I think this graph neatly summarizes the concern at this point. There are few signs that the business can live up to its existing hefty valuation, not-to-mention the even-loftier IPO expectations.

Amazon was also famously unprofitable as a public company for a long, long time. But they still had revenue growth rates worth investing in and potentially more defensible businesses.

I do wonder if the ride-sharing business will wind up like the airlines business: valuable, booming but very, very tough to consistently make large profits.




> I do wonder if the ride-sharing business will wind up like the airlines business: valuable, booming but very, very tough to consistently make large profits.

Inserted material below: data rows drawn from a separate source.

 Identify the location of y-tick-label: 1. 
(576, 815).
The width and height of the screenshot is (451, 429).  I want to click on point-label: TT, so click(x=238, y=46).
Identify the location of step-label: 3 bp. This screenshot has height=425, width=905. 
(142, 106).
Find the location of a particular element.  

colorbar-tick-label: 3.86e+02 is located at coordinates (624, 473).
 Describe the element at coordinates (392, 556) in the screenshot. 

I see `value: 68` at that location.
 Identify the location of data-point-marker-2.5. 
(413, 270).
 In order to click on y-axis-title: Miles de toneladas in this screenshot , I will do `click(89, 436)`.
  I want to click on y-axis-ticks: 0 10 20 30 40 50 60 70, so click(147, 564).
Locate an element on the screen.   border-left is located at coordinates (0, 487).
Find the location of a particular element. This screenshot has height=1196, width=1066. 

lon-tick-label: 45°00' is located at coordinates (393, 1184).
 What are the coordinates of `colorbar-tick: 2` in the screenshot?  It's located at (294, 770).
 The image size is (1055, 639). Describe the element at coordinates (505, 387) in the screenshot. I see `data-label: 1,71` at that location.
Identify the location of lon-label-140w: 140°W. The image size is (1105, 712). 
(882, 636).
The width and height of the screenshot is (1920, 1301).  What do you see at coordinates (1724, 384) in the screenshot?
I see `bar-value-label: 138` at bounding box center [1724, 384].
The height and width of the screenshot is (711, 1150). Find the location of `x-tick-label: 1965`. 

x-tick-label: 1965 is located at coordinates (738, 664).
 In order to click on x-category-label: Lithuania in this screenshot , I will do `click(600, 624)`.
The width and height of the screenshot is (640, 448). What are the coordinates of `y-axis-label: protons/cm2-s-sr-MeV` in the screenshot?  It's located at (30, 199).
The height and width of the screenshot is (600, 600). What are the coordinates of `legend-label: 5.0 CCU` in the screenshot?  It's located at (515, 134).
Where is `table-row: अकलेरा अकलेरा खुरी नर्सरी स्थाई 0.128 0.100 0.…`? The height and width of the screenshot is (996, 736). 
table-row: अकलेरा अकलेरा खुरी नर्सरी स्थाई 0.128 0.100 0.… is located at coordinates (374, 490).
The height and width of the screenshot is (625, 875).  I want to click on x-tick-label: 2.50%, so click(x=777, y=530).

Rather, how the airline business used to be, before it consolidated down enough (in the US). Now it's a goldmine of consistent profit compared to what it used to be.

Delta - the world's most profitable airline - generated $24 billion in operating income over the prior four fiscal years; $3.3b in the last two quarters. Not impressive compared to certain tech giants, however still excellent operating profitability given the history of airlines. The major US airlines are of course domestic focused, so the corporate tax cut took them all from ~35-40% rates down to closer to 20%, further bolstering their bonanza.

It's why Warren Buffett bought ~10% of all of them (Berkshire owns 9.2% of Delta, 9.7% of American, 9.8% of Southwest, 9.8% of United). He perceived that the market had permanently shifted due to consolidation. The airlines have become more like the modern railroads, going from brutal competition to stable oligopoly and consistent profit machines.